次にキシリトールについての基本的な説明と、導入に至った経緯を簡単にご紹介します。

(1) キシリトールは白樺や樫の木から生成される天然素材の甘味料です。おもにフィンランドで生産されています。

(2) 甘さは蔗糖並みで他の甘味料に比べ自然な感じがあり、やや清涼感があります。カロリーは蔗糖の75%で糖尿病患者に使用されたりもします。

(3) 実は当のフィンランドでは、キシリトールは齲蝕予防に効果がないであろう、という仮説のもとに大々的な疫学調査が行われ、その結果反対に明らかに効果があると認められた経緯があります。
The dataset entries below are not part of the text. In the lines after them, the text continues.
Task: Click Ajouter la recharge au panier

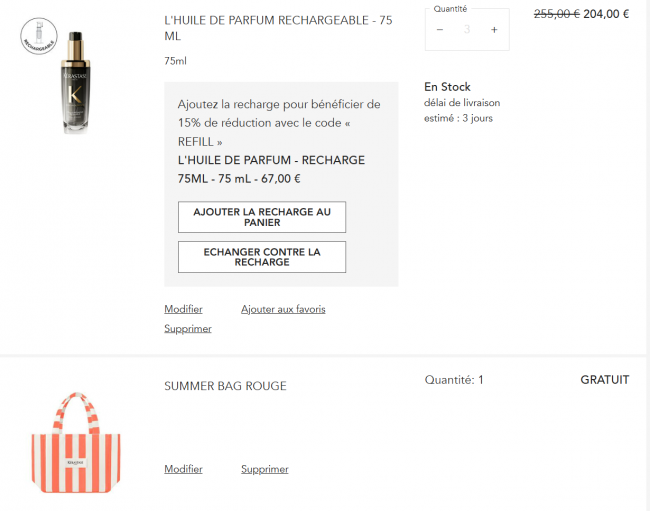Action: pyautogui.click(x=262, y=217)
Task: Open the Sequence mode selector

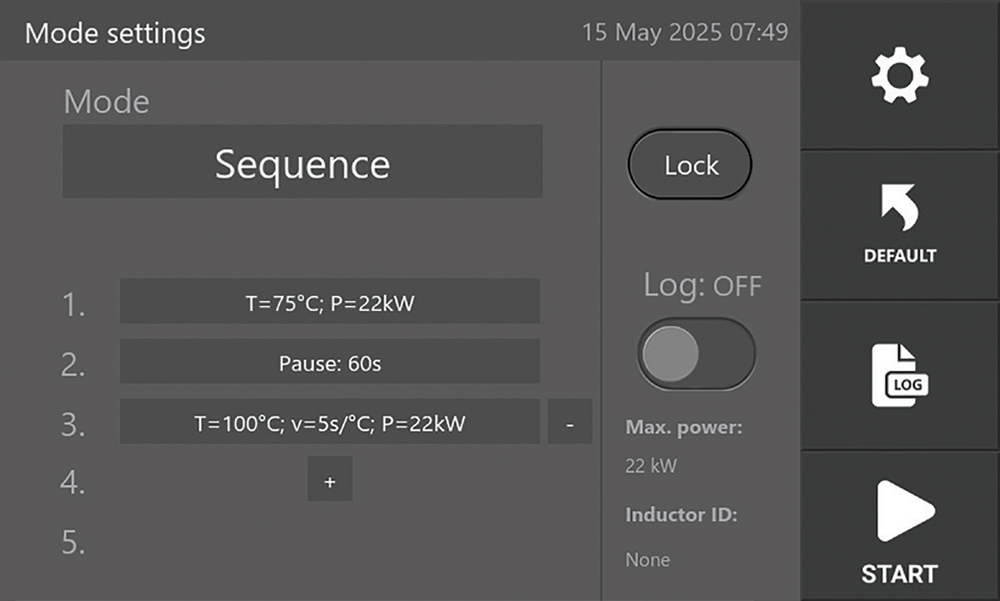Action: [x=302, y=162]
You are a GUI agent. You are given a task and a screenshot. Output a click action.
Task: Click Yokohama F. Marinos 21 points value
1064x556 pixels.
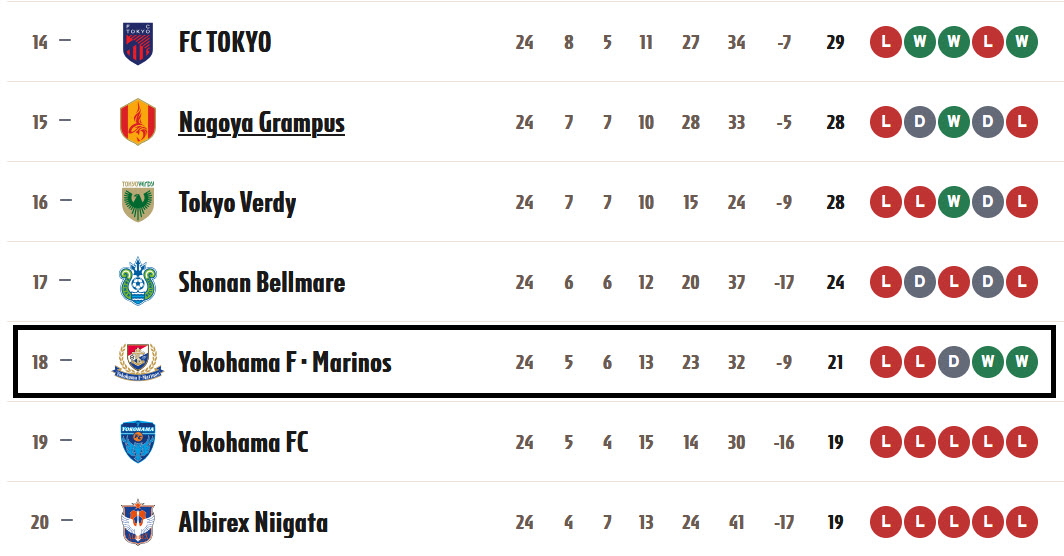835,363
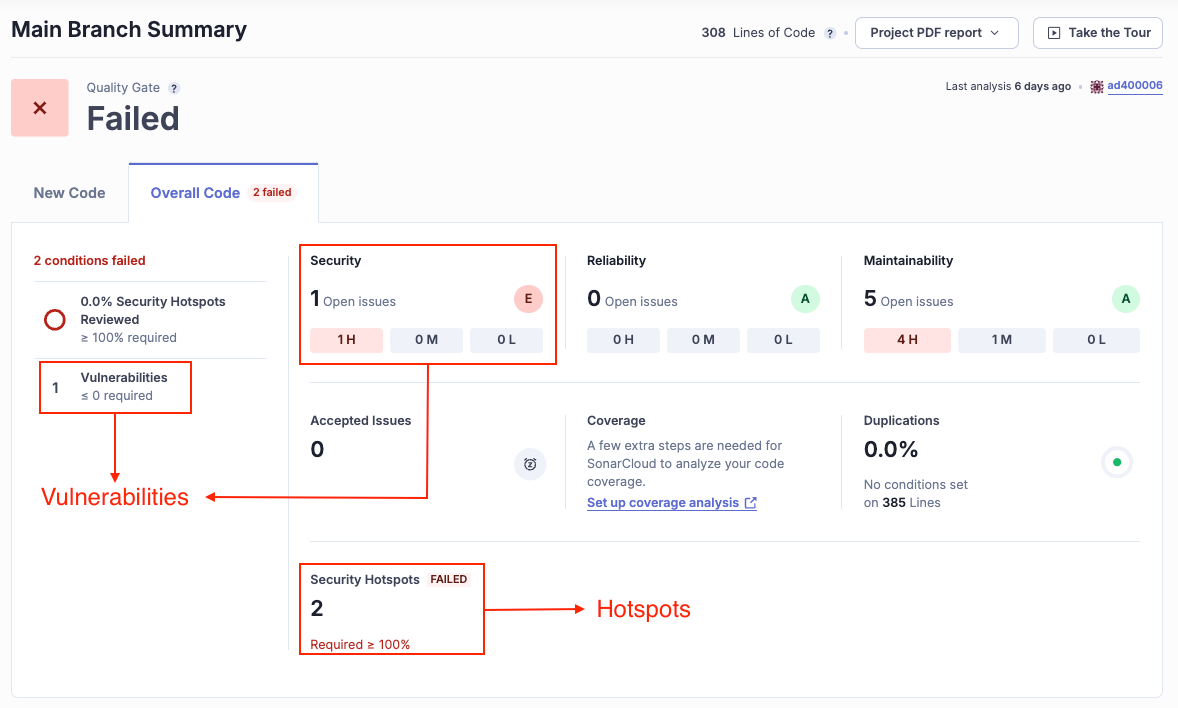Screen dimensions: 1178x708
Task: Filter Maintainability by 4 H high severity
Action: tap(907, 340)
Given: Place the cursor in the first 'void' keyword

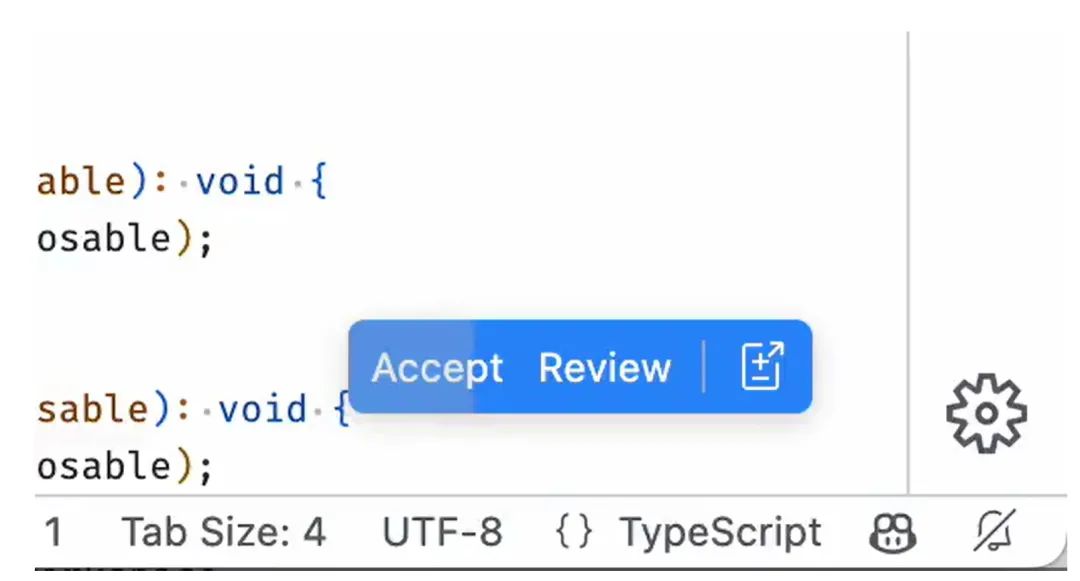Looking at the screenshot, I should (x=240, y=182).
 日本では厚生省が1997年にやっと認可しました。現在日本の数社の菓子メーカーが取り入れていますが、唯一ロッ○がFDAの賛助商品として認められています。この間相当の売り上げ増があったと聞いています。

キシリトールの効果についてまとめると以下のようになります。

(1) プラークが脆弱になるので除去が容易になる。

(2) プラークの量が減少する。

(3) S.ミュータンスの付着が減少する。

(4) S.ミュータンスの絶対数が減少する。

(5) プラークがアルカリ性になる。

(6) ガムの咀嚼刺激により唾液分泌が促進され、エナメル質の脱灰を抑制かつ再石灰化を促進する。

使用方法については以下の通りです。

(1)時期的には歯の萌出時期に用いるのが最も効果的です。また虫歯は感染症であるとの概念からフィンランドでは母親にも使用を勧めています。
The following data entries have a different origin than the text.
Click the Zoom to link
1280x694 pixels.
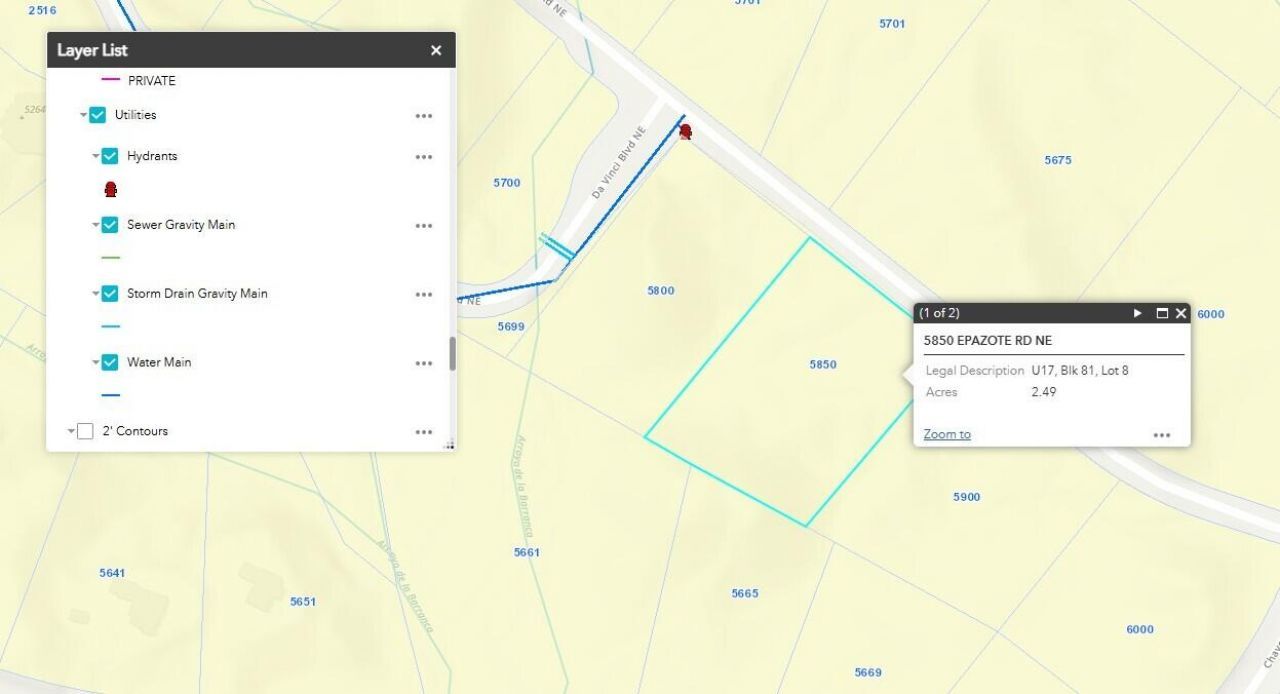(x=947, y=434)

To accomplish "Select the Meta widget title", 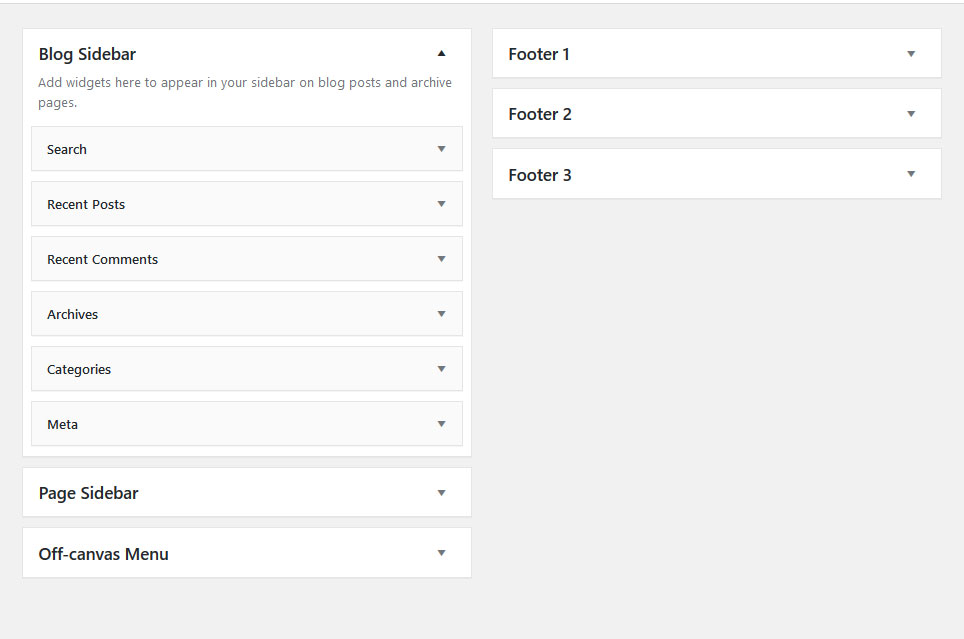I will pyautogui.click(x=62, y=424).
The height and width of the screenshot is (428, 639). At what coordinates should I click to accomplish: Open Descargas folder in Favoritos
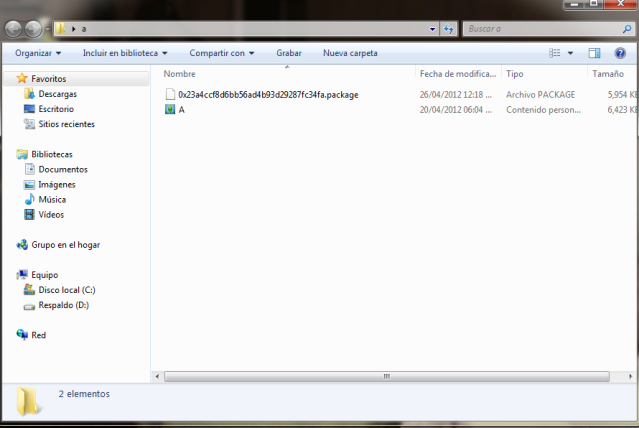(x=57, y=94)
(2) ガムとタブレット両方の製品がありますが、噛む力も養うとするとガムの方がよろしいのではと思います。味がなくなっても5〜10分噛み続けると効果があります。ガムを噛めないほどの小さな子にはタブレットがいいという人もおりますが、1〜2歳児にタブレットというのも怖い気がします。

(3) 一番いいのは100%キシリトールのもので、これはガム・タブレット両タイプが歯科医院用として販売されています。12個入りで仕入れ値200円です。
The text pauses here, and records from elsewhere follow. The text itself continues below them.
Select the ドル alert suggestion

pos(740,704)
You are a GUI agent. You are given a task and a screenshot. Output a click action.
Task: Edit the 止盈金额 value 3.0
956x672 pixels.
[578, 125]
(4) 一日3回食後歯を磨く前に、あるいは一日5回噛むとよいと言われていますが、結構高いものなので私の所では寝る前ハブラシのあとだけに与えています。

(5) もちろんフッ素などと同じように補助的・オプション的手段なので、ハブラシをしなくてもよいということには絶対になりません。また子どもが甘いものやガムに対して抵抗なくなる危険性はやはりあると思うので、そこの所はきちんと説明して下さい。